PSYCHOPATHOLOGY OTHER THAN AUTISM — A separate topic discusses the association between antenatal exposure to SSRIs and SNRIs and the risk in offspring for psychopathology other than autism. (See "Antenatal exposure to selective serotonin reuptake inhibitors (SSRIs) and serotonin-norepinephrine reuptake inhibitors (SNRIs): Risk of psychopathology in the offspring".)
TERATOGENICITY — The teratogenicity of SSRIs and SNRIs is discussed separately. (See "Antenatal use of antidepressants and the potential risk of teratogenicity and adverse pregnancy outcomes: Selective serotonin reuptake inhibitors".)
PREGNANCY OUTCOMES — The effects of SSRIs and SNRIs on pregnancy outcomes, including spontaneous abortion, stillbirth, length of gestation, fetal growth, and neonatal mortality are discussed separately. (See "Antenatal use of antidepressants and the potential risk of teratogenicity and adverse pregnancy outcomes: Selective serotonin reuptake inhibitors".)
NEONATAL EFFECTS — The neonatal effects of antenatal exposure to SSRIs and SNRIs are discussed separately. (See "Antenatal exposure to selective serotonin reuptake inhibitors (SSRIs) and serotonin-norepinephrine reuptake inhibitors (SNRIs): Neonatal outcomes".)
ABNORMALITIES IN GROWTH, MOTOR SKILLS, AND COGNITION — Antenatal exposure to SSRIs and SNRIs and the risk in offspring for abnormalities in growth, motor skills, and cognition are discussed separately. (See "Infants and children with antenatal exposure to selective serotonin reuptake inhibitors and serotonin-norepinephrine reuptake inhibitors: Risk of abnormalities in growth, motor skills, and cognition".)
SUMMARY
●Limitations of the data – For children who are exposed in utero to selective serotonin reuptake inhibitors (SSRIs) and serotonin-norepinephrine reuptake inhibitors (SNRIs), the risks of adverse outcomes are not clear due to the lack of high-quality studies.

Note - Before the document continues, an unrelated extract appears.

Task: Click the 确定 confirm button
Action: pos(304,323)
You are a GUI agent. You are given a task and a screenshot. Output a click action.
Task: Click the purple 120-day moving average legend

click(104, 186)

Rather, the long-term effects of antenatal antidepressants have been examined in observational studies, which have inherent limitations that make it difficult to disentangle medication effects from genetic and environmental factors, as well as pre-existing and ongoing maternal psychiatric illness. (See 'Introduction' above and "Antenatal exposure to selective serotonin reuptake inhibitors (SSRIs) and serotonin-norepinephrine reuptake inhibitors (SNRIs): Neonatal outcomes", section on 'Interpreting the evidence'.)

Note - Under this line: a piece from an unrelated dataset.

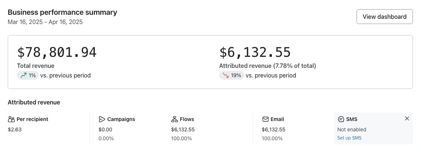Screen dimensions: 421x152
Task: Click the SMS chat bubble icon
Action: [x=341, y=119]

●Risk of autism associated with SSRIs and SNRIs
•Evidence of no risk – Multiple observational studies of in utero exposure to SSRIs and SNRIs, including studies that controlled for genetic and environmental factors, have found that the risk for autism spectrum disorders in children is likely nonexistent. The consensus among many experts is that the study results are reassuring for both parents and clinicians. Although other studies have found that antenatal exposure to SSRIs or SNRIs is associated with a small increased risk for autism spectrum disorders, problems with methodologic bias in the study designs suggest that the results are less robust than those of the more reassuring studies. In addition, all studies agree that antenatal SSRI exposure is highly unlikely to be a major risk factor for autism. (See 'Overview' above and 'Evidence of no risk' above.)

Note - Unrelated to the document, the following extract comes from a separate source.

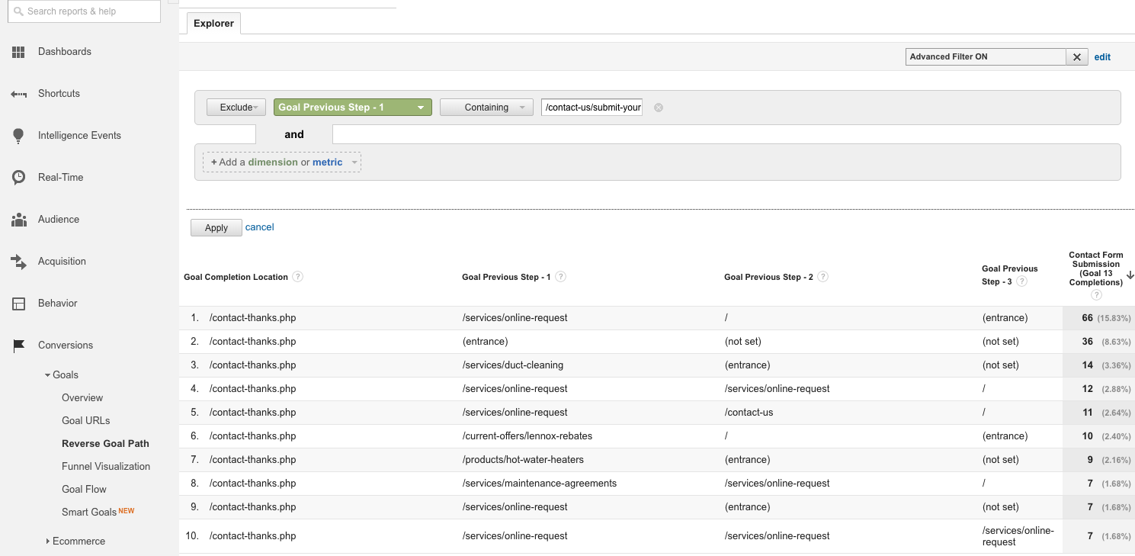Screen dimensions: 1135x556
Task: Apply the filter settings
Action: click(216, 227)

Observed associations between antenatal SSRI exposure and autism are apparently due at least in part to confounding by indication, as well as other sources of methodologic bias such as measurement error and residual confounding. Confounding by indication is based upon findings that women with depressive disorders are more likely to have children with autism spectrum disorder; however, these disorders are indications for prescribing SSRIs, which can lead to observing an ostensible but false association between SSRI use and autism. (See 'Confounding by indication' above.)
•Evidence of a small risk – Evidence that antenatal antidepressants are associated with a small increased risk of autism spectrum disorders includes meta-analyses of observational studies. However, the results included findings that suggested confounding by indication may account for the association. (See 'Evidence of increased risk' above.)